As a person who just hired a grad- uate of the University of Wisconsin-Madison Personal Financial Planning (CFP) program, the February 2005 cover story, "The Great Divide," doesn't come as a total surprise.
Twice I've spoken to a group of these students and they stood in line waiting to hear more from me. They are taught by a Ph.D. who was once a practitioner in the industry and is a CFP. He imparts to them the importance of objectivity, removing conflicts of interest, and putting the client's needs first.
Then these bright young eager graduates start jobhunting and they are so depressed. Guess who's doing most of the hiring? Wirehouses (they hear they'll be doing a lot of cold calling) and insurance companies (they hear they'll be a captive agent). Based on what they learned in school, they don't want to work in these kinds of environments.
Based on the experience I had with the young man we hired (we had him as an intern prior to his graduation and didn't want to lose him), I'll be hiring more planners out of college programs. For one, they have no bad habits to break, and the students I've had the most experience with seem to want to help others.
I've also met those that I'm sure want to go into this profession for the money, even at the expense of the client. But then, every profession faces this same scenario.
From what I'm hearing from these students, there just aren't enough jobs available doing the kind of "good financial planning" that they want to do.
Janet Tyler Johnson
Clifton Gunderson LLP
Madison, Wisconsin
Pay Your Dues First
While you raised some valid points in your February cover story on how the financial planning business can improve with respect to the utilization of new hires ("The Great Divide"), I believe you failed to consider a number of salient factors.
I'm a sole practitioner and I do all the "dirty work" at my firm. I have an intern that comes in once a week. The intern does nothing that I don't also do.
I practiced law for 14 years. After graduating law school, you don't start out with the glory work, you start out with the junk work and slowly progress.
Medical school graduates don't start doing complex medical procedures upon graduation. They have a number of years of internship and residency–long hours and low pay–before they achieve any real responsibility and financial reward.

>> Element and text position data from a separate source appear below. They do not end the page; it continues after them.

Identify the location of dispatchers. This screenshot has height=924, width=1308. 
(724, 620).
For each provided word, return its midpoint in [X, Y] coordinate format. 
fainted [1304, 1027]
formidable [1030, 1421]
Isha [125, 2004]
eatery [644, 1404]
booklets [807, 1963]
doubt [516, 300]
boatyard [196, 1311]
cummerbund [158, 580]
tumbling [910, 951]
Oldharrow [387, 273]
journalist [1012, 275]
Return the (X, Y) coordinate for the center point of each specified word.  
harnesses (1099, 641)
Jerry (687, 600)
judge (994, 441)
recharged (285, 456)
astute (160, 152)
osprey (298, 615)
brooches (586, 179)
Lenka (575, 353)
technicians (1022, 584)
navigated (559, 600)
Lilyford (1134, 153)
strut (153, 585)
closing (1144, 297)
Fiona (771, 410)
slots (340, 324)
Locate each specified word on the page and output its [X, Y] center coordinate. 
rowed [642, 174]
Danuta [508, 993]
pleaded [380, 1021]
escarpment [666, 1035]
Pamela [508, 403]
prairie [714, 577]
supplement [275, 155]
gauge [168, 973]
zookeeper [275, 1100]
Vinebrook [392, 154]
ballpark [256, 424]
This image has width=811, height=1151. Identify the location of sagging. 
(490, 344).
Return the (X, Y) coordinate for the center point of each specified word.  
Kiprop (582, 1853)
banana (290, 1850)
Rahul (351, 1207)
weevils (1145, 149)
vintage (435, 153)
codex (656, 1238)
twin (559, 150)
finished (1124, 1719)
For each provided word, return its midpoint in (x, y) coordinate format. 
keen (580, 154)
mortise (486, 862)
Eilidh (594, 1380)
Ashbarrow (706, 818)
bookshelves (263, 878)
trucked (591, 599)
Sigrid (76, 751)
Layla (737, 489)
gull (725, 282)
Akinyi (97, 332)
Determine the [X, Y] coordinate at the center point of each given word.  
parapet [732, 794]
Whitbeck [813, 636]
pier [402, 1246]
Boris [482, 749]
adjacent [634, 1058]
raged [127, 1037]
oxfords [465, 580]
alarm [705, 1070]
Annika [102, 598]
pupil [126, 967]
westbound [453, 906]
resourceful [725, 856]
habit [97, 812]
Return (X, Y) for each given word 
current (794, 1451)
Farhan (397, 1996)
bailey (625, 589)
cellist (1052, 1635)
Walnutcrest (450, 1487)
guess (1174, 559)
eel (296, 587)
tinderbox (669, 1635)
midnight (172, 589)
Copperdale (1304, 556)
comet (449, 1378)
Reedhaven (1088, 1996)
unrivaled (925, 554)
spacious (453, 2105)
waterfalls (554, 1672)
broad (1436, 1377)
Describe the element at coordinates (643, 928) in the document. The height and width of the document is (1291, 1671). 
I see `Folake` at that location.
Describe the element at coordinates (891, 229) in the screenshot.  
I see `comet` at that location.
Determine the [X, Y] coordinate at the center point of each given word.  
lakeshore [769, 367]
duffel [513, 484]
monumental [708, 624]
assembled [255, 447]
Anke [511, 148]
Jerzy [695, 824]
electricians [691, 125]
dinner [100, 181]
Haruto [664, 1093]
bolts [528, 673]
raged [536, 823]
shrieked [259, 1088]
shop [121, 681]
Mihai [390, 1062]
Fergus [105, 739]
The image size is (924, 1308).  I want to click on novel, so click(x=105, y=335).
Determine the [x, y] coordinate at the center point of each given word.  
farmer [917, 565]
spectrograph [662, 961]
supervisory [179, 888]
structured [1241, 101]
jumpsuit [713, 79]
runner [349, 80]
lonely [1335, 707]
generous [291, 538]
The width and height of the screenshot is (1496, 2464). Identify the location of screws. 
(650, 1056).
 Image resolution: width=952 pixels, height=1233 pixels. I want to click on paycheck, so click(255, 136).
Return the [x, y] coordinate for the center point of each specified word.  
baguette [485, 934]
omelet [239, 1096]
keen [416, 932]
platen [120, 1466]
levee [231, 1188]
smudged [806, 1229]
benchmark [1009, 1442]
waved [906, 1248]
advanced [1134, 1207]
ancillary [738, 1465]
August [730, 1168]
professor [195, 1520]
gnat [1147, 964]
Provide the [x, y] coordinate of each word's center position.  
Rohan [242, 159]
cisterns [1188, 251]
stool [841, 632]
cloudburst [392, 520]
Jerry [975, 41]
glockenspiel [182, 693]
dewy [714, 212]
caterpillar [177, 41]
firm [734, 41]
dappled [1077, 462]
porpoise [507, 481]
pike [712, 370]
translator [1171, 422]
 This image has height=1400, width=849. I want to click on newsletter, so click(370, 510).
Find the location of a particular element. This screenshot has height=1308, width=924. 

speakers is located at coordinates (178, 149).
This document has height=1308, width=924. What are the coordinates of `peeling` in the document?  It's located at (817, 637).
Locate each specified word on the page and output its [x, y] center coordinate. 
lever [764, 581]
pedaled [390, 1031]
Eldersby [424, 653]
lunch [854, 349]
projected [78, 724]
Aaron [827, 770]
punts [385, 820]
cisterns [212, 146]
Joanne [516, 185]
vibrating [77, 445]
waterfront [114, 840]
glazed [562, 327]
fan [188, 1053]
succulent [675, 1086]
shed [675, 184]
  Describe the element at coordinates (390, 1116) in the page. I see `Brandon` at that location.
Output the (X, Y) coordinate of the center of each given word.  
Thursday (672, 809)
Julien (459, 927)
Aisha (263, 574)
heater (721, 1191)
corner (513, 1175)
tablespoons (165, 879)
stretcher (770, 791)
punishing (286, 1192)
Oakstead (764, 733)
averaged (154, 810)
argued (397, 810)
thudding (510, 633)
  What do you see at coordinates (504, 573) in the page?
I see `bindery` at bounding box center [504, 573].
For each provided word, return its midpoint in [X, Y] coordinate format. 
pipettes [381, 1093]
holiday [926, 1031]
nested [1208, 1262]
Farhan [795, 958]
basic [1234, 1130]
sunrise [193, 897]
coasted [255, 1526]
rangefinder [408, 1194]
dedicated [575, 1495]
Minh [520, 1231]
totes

While the graduates of financial planning programs may be technically competent, there is something to be said for maturity, which gives you many intangibles that are part of dealing with clients in the financial planning process.
Only $50,000 a year? How much do teachers make? How much do other graduates with a B.A. make? Young lawyers in small towns probably don't make much more.
Only $50,000 a year? Maybe that's what the market rate is. Maybe there is a glut of graduates from financial planning programs. In a capitalist society, that's how the law of supply and demand works.
Only $50,000 a year? As in the law firms I worked in, those who bring in the business get paid more than the more technically competent lawyers who don't bring in clients.
Other than sports, there are not too many professions where you start out on top.
Bruce M. Wiener, CFP
Potomac, Maryland
Too Young To Know
Your article by Angela Herbers, "The Great Divide," brings to mind the old saying about the four stages of one's career. The first stage is "incompetent and don't know it," the second stage is "incompetent and do know it," the third stage is "competent and don't know it," and, finally, "competent and do know it."